Listed as a Private on the nominal rolls of the No 1 Section, Skilled Railway Employees, Archie embarked from Halifax aboard the Ausonia on 4 March 1917. Once in England he was promoted to Sergeant on the 23rd. First redesignated as the 12th (Canadian) Light Railway Operating Company, Royal Engineers that March, the unit was changed to the No 58 Broad Gauge Railway Operating Company (Canadians) Royal Engineers on April 7th; the battalion arrived in France on April 19th. ‘This unit was operating lines in the immediate rear of active operations and hauled troops, ammunition, supplies, material, ambulance trains, refugees for the battles of Messines Ridge, June 1917, and the Lys, April 1918.’ (Library and Archives Canada). A description of some of the activities of the 58th Broad Gauge Operation Company was summarized in the Canadian Rail’s November December 1993 edition that marked the 75th anniversary of the end of the war: ‘The Canadian Railway Troops on World War 1’
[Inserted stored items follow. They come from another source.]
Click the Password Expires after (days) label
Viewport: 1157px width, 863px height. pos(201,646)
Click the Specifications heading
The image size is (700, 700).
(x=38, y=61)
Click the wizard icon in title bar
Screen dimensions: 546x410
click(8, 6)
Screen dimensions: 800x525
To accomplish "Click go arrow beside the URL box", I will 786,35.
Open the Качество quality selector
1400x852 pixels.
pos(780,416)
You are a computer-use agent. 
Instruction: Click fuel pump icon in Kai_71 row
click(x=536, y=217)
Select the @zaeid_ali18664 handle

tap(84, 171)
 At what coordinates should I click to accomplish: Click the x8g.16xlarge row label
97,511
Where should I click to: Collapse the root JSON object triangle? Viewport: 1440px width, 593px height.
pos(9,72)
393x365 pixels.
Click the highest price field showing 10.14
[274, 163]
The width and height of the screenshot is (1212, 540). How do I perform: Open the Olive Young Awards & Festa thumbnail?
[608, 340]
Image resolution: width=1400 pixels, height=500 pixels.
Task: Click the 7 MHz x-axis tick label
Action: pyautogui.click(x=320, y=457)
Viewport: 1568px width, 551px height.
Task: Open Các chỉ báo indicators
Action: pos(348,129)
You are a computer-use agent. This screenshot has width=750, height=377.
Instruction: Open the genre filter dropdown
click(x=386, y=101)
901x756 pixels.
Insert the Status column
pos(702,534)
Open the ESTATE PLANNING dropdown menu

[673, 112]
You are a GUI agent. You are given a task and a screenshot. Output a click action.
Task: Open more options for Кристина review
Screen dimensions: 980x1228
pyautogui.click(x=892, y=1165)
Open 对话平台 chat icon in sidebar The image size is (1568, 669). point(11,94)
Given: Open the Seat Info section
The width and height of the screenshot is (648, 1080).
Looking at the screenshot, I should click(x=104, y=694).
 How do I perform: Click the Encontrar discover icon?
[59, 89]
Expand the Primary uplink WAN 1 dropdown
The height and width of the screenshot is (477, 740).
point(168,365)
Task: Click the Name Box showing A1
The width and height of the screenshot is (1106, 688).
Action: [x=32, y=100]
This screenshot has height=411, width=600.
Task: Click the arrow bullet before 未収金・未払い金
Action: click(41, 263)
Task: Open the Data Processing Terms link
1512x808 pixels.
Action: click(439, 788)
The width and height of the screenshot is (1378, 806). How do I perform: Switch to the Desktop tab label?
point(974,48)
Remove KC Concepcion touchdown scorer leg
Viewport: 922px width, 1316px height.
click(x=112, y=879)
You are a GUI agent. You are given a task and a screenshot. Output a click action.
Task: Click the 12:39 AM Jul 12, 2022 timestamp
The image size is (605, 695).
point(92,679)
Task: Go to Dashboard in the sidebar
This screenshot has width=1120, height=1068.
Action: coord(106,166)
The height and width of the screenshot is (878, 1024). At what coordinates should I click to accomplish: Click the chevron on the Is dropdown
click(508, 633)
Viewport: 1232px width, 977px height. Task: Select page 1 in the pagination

According to the CGWP site, Archie was cited for an award for his actions on 9 April 1918 where he saved railway cars of ammunition from a burning ammunition dump at great personal risk. In late August of 1918 he was granted a fourteen day leave to Paris. Shortly after his return, on the 16th of September, he was injured while on duty. ‘While going around a curve the apron on footplate of engine between engine and tender caught left foot, and crushed it against the box seat in cab.’ He was invalided to England and admitted to the 4th Canadian General Hospital at Basingstoke in Hampshire on the 22nd of September. He was transferred to the Princess Patricia Canadian Red Cross Hospital at Bexhill in Sussex in mid November. Discharged in late November, Archie was posted to the Canadian Railway Troops Depot at Purfleet in Essex.

Archie arrived back in Canada on 17 January 1919 aboard the Olympic, disembarking at Halifax. He was discharged on demobilization on the 20th of February in Winnipeg.

Archie returned to Kenora and resumed working for the Canadian Pacific Railway, retiring as an engineer in 1947. The couple gave birth to another son, Ray ‘Archie’. Archie was active in sports and in his younger years was an amateur boxer of note. He was a member of the Kenora Branch of the Canadian Legion, Pequonga Lodge AF and AM, the Royal Arch Masons, and the brotherhood of Locomotive Engineers.

Archie died on 7 February 1951 in Kenora. At the time of his death he was survived by his wife and two sons, brothers Frank and Jack in Winnipeg, and sisters Mrs J Davis in Upper Clyde and Mrs J Leach in Long Beach, California. His wife Angela Ludovica (Nellie) died in 1976 in Kenora. She is interred with Archie in the Lake of the Woods Cemetery, Kenora.

At least one of Archie’s brothers also served during the war. Lewis Victor McKay signed his attestation papers in Dauphin, Manitoba on 20 January 1917 and went overseas with the 3rd Reinforcing Draft of the 230th Forestry Battalion, embarking from Halifax on the 3rd of March on the Ausonia. Details of his service are unknown. He returned to Canada aboard the Cassandra, disembarking in Saint John, New Brunswick on 6 March 1919.